What is required =
Each entry has to be set down again with no alteration.

Records =
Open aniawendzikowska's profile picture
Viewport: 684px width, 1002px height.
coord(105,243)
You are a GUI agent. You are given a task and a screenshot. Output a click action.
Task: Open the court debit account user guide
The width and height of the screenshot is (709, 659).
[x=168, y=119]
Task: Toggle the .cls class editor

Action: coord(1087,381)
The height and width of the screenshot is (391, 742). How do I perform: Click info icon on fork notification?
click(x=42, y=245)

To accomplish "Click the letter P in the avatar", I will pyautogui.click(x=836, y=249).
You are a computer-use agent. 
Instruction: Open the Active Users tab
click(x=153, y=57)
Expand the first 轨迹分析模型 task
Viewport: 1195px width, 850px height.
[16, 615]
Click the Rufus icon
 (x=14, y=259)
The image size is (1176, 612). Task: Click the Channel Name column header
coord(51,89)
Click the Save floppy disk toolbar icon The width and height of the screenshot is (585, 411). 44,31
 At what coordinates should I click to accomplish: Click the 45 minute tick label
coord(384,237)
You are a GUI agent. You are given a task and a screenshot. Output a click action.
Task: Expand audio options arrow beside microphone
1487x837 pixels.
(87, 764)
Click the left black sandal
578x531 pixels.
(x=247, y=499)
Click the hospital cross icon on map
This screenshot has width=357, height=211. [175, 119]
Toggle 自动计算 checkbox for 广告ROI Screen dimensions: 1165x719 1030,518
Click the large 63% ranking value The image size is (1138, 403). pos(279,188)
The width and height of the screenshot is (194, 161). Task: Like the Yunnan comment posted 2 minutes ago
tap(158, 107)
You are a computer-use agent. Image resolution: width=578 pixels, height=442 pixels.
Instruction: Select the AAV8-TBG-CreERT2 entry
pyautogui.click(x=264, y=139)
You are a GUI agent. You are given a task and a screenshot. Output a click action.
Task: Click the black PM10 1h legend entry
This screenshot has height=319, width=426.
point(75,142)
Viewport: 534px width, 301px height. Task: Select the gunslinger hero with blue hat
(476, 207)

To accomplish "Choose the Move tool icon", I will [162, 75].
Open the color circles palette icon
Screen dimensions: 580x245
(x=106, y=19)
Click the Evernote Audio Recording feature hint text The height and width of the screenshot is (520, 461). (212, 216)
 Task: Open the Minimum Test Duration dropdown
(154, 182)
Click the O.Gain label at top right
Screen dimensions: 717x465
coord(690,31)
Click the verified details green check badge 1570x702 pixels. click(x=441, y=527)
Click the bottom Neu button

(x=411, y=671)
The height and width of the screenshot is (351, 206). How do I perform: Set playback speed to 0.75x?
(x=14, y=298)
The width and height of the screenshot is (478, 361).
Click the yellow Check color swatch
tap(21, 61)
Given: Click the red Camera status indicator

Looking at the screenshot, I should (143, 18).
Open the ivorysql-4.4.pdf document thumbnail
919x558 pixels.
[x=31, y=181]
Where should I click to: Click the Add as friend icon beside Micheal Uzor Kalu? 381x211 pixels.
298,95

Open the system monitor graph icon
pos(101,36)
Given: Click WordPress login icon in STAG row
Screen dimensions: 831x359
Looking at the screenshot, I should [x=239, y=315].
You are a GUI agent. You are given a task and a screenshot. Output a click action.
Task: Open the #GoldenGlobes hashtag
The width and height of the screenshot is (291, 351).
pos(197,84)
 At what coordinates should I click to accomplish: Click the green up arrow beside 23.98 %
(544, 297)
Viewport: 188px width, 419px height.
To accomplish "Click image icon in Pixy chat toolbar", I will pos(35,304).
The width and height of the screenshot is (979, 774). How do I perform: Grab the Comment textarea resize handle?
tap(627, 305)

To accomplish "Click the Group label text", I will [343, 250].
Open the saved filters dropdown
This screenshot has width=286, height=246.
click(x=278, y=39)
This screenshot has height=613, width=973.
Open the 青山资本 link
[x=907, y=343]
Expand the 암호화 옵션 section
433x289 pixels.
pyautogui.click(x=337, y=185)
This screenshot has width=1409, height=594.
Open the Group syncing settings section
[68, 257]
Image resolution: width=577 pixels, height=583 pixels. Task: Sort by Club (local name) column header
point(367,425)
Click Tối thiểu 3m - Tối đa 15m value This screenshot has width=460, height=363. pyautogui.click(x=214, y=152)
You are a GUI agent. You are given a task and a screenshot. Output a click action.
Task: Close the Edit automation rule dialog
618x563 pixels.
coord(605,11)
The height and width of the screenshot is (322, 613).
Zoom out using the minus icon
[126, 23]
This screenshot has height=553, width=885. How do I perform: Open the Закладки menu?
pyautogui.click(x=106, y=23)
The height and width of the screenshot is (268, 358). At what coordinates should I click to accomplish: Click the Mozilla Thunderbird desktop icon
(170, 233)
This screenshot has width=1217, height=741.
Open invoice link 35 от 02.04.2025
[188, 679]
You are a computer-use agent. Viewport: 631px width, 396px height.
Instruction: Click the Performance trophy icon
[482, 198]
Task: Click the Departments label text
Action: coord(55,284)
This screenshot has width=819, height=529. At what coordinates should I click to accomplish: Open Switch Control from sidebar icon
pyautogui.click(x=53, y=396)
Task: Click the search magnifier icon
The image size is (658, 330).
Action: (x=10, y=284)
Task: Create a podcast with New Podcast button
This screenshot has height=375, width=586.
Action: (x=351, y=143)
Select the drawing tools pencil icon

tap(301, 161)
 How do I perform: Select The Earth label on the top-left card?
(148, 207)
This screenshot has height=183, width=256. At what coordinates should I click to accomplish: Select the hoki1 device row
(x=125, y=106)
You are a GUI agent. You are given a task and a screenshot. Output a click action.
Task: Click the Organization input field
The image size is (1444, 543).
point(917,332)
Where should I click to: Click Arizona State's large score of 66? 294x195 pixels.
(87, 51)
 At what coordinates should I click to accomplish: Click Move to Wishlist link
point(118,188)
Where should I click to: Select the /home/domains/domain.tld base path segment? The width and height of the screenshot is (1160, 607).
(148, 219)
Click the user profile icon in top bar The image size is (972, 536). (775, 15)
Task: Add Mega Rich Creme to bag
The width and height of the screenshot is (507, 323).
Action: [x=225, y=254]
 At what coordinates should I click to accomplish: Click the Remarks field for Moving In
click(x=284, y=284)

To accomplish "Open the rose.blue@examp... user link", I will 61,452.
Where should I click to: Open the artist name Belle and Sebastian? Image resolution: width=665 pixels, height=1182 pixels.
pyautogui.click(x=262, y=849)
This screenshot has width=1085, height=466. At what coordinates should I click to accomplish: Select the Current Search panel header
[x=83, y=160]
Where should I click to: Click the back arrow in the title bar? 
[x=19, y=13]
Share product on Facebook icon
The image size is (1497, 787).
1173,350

Answer to this task =
Open aniawendzikowska's profile picture
Viewport: 684px width, 1002px height.
coord(105,243)
You are a GUI agent. You are given a task and a screenshot. Output a click action.
Task: Open the court debit account user guide
The width and height of the screenshot is (709, 659).
[x=168, y=119]
Task: Toggle the .cls class editor

Action: coord(1087,381)
The height and width of the screenshot is (391, 742). How do I perform: Click info icon on fork notification?
click(x=42, y=245)

To accomplish "Click the letter P in the avatar", I will pyautogui.click(x=836, y=249).
You are a computer-use agent. 
Instruction: Open the Active Users tab
click(x=153, y=57)
Expand the first 轨迹分析模型 task
Viewport: 1195px width, 850px height.
[16, 615]
Click the Rufus icon
 (x=14, y=259)
The image size is (1176, 612). Task: Click the Channel Name column header
coord(51,89)
Click the Save floppy disk toolbar icon The width and height of the screenshot is (585, 411). 44,31
 At what coordinates should I click to accomplish: Click the 45 minute tick label
coord(384,237)
You are a GUI agent. You are given a task and a screenshot. Output a click action.
Task: Expand audio options arrow beside microphone
1487x837 pixels.
(87, 764)
Click the left black sandal
578x531 pixels.
(x=247, y=499)
Click the hospital cross icon on map
This screenshot has width=357, height=211. [175, 119]
Toggle 自动计算 checkbox for 广告ROI Screen dimensions: 1165x719 1030,518
Click the large 63% ranking value The image size is (1138, 403). pos(279,188)
The width and height of the screenshot is (194, 161). Task: Like the Yunnan comment posted 2 minutes ago
tap(158, 107)
You are a computer-use agent. Image resolution: width=578 pixels, height=442 pixels.
Instruction: Select the AAV8-TBG-CreERT2 entry
pyautogui.click(x=264, y=139)
You are a GUI agent. You are given a task and a screenshot. Output a click action.
Task: Click the black PM10 1h legend entry
This screenshot has height=319, width=426.
point(75,142)
Viewport: 534px width, 301px height. Task: Select the gunslinger hero with blue hat
(476, 207)

To accomplish "Choose the Move tool icon", I will [162, 75].
Open the color circles palette icon
Screen dimensions: 580x245
(x=106, y=19)
Click the Evernote Audio Recording feature hint text The height and width of the screenshot is (520, 461). (212, 216)
 Task: Open the Minimum Test Duration dropdown
(154, 182)
Click the O.Gain label at top right
Screen dimensions: 717x465
coord(690,31)
Click the verified details green check badge 1570x702 pixels. click(x=441, y=527)
Click the bottom Neu button

(x=411, y=671)
The height and width of the screenshot is (351, 206). How do I perform: Set playback speed to 0.75x?
(x=14, y=298)
The width and height of the screenshot is (478, 361).
Click the yellow Check color swatch
tap(21, 61)
Given: Click the red Camera status indicator

Looking at the screenshot, I should (143, 18).
Open the ivorysql-4.4.pdf document thumbnail
919x558 pixels.
[x=31, y=181]
Where should I click to: Click the Add as friend icon beside Micheal Uzor Kalu? 381x211 pixels.
298,95

Open the system monitor graph icon
pos(101,36)
Given: Click WordPress login icon in STAG row
Screen dimensions: 831x359
Looking at the screenshot, I should [x=239, y=315].
You are a GUI agent. You are given a task and a screenshot. Output a click action.
Task: Open the #GoldenGlobes hashtag
The width and height of the screenshot is (291, 351).
pos(197,84)
 At what coordinates should I click to accomplish: Click the green up arrow beside 23.98 %
(544, 297)
Viewport: 188px width, 419px height.
To accomplish "Click image icon in Pixy chat toolbar", I will pos(35,304).
The width and height of the screenshot is (979, 774). How do I perform: Grab the Comment textarea resize handle?
tap(627, 305)

To accomplish "Click the Group label text", I will [343, 250].
Open the saved filters dropdown
This screenshot has width=286, height=246.
click(x=278, y=39)
This screenshot has height=613, width=973.
Open the 青山资本 link
[x=907, y=343]
Expand the 암호화 옵션 section
433x289 pixels.
pyautogui.click(x=337, y=185)
This screenshot has width=1409, height=594.
Open the Group syncing settings section
[68, 257]
Image resolution: width=577 pixels, height=583 pixels. Task: Sort by Club (local name) column header
point(367,425)
Click Tối thiểu 3m - Tối đa 15m value This screenshot has width=460, height=363. pyautogui.click(x=214, y=152)
You are a GUI agent. You are given a task and a screenshot. Output a click action.
Task: Close the Edit automation rule dialog
618x563 pixels.
coord(605,11)
The height and width of the screenshot is (322, 613).
Zoom out using the minus icon
[126, 23]
This screenshot has height=553, width=885. How do I perform: Open the Закладки menu?
pyautogui.click(x=106, y=23)
The height and width of the screenshot is (268, 358). At what coordinates should I click to accomplish: Click the Mozilla Thunderbird desktop icon
(170, 233)
This screenshot has width=1217, height=741.
Open invoice link 35 от 02.04.2025
[188, 679]
You are a computer-use agent. Viewport: 631px width, 396px height.
Instruction: Click the Performance trophy icon
[482, 198]
Task: Click the Departments label text
Action: coord(55,284)
This screenshot has width=819, height=529. At what coordinates should I click to accomplish: Open Switch Control from sidebar icon
pyautogui.click(x=53, y=396)
Task: Click the search magnifier icon
The image size is (658, 330).
Action: (x=10, y=284)
Task: Create a podcast with New Podcast button
This screenshot has height=375, width=586.
Action: (x=351, y=143)
Select the drawing tools pencil icon

tap(301, 161)
 How do I perform: Select The Earth label on the top-left card?
(148, 207)
This screenshot has height=183, width=256. At what coordinates should I click to accomplish: Select the hoki1 device row
(x=125, y=106)
You are a GUI agent. You are given a task and a screenshot. Output a click action.
Task: Click the Organization input field
The image size is (1444, 543).
point(917,332)
Where should I click to: Click Arizona State's large score of 66? 294x195 pixels.
(87, 51)
 At what coordinates should I click to accomplish: Click Move to Wishlist link
point(118,188)
Where should I click to: Select the /home/domains/domain.tld base path segment? The width and height of the screenshot is (1160, 607).
(148, 219)
Click the user profile icon in top bar The image size is (972, 536). (775, 15)
Task: Add Mega Rich Creme to bag
The width and height of the screenshot is (507, 323).
Action: [x=225, y=254]
 At what coordinates should I click to accomplish: Click the Remarks field for Moving In
click(x=284, y=284)

To accomplish "Open the rose.blue@examp... user link", I will 61,452.
Where should I click to: Open the artist name Belle and Sebastian? Image resolution: width=665 pixels, height=1182 pixels.
pyautogui.click(x=262, y=849)
This screenshot has width=1085, height=466. At what coordinates should I click to accomplish: Select the Current Search panel header
[x=83, y=160]
Where should I click to: Click the back arrow in the title bar? 
[x=19, y=13]
Share product on Facebook icon
The image size is (1497, 787).
1173,350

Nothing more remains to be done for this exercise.